Multiple studies have demonstrated the importance of complement deposition in synapse phagocytosis both during development and pathophysiological states [9],[10]. The striking inverse correlation between NEV synaptic proteins and AEV complement cascade components in MS patients could potentially be explained by a similar mechanism in MS. Indeed, complement activation and deposition has been identified in MS brain tissue including cortical grey matter [13],[35]. A recent study demonstrated evidence of complement deposition specifically at synapses in MS brains and in an animal model inhibition of the complement cascade prevented synaptic loss[11]. Our data also demonstrated relationships between both classical and alternative complement pathway components and synaptic proteins in keeping with pathological data from MS tissue demonstrating the activation of both complement pathways in MS lesions[12]. The presence of significant correlations only in MS and not in healthy controls suggests that our findings may reflect a pathogenic mechanism rather than a normal phenomenon.
Limitations of this study include its cross-sectional nature, with samples drawn from a single center and a significant difference in age between PMS and control groups.
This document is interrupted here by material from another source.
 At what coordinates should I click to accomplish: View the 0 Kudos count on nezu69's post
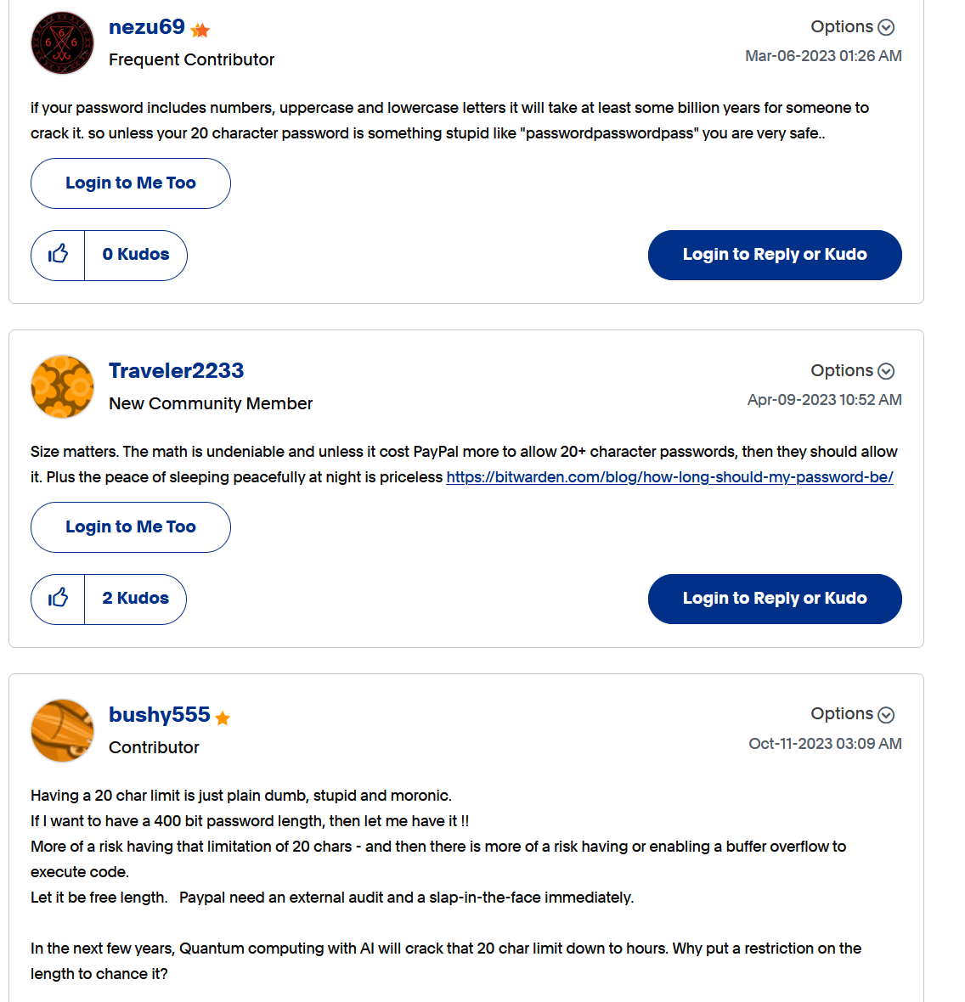click(136, 255)
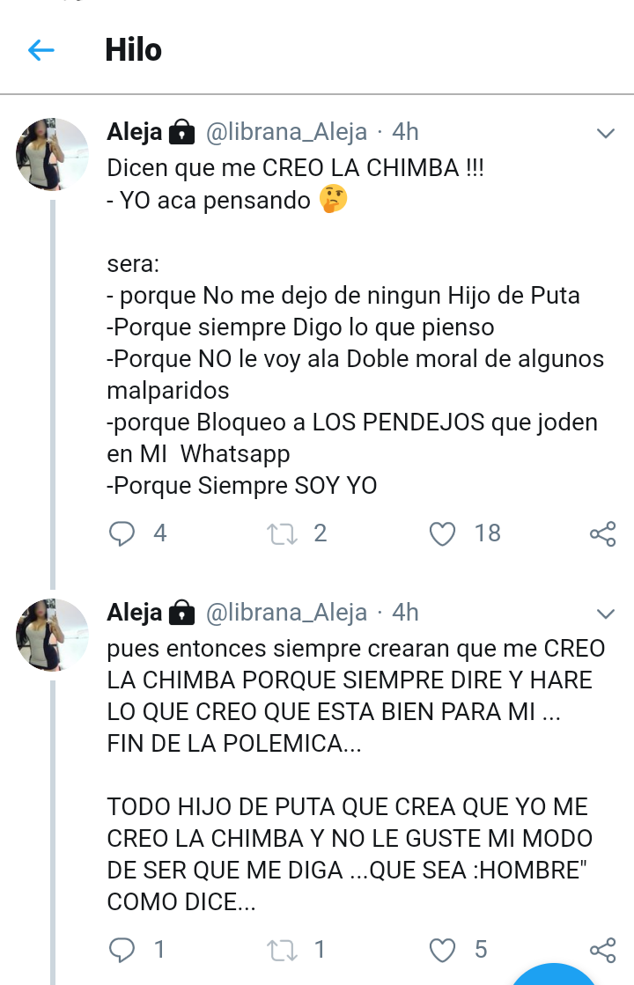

We also had participants on various DMTs and for varying durations of treatment, which may have resulted in smaller observed differences between groups, if DMTs are capable fo alleviating the pathological processes causing synaptic loss. On the other hand, it is unlikely that DMTs would worsen these processes and contribute to any of the observed differences. To address this concern, we performed sensitivity analyses restricting NEV synaptic protein comparisons to untreated MS participants and noted similar results when compared to the whole cohort. Future longitudinal studies will be required to assess whether and which DMTs have an impact on NEV or AEV derived measures. While our analyses were adjusted for age, it would be important for future replication studies to utilize age-matched cohorts drawn from multiple sites.
Using subpopulations of plasma EVs to interrogate the state of their cells of origin, we not only identify potential new biomarkers for MS, but also provide novel insights into disease pathophysiology. These findings indirectly but strongly implicate astrocytic complement in synaptopathy in MS and motivate targeting complement therapeutically to alleviate disease progression. EV biomarkers could be utilized as outcomes in proof-of-principle studies targeting glial and complement mediated mechanisms of neurodegeneration in MS, augmenting therapeutic discovery for the disease.
ACKNOWLEDGMENTS
This study was supported in part by the Intramural Research Program of the National Institute on Aging, NIH; in part by a Marilyn Hilton Award for Innovation in MS from the Conrad N. Hilton Foundation to PB and DK; and in part by a Pilot award from the Myelin Repair Foundation to PB.
Footnotes
CONFLICT OF INTEREST
The authors report no conflicts of interest.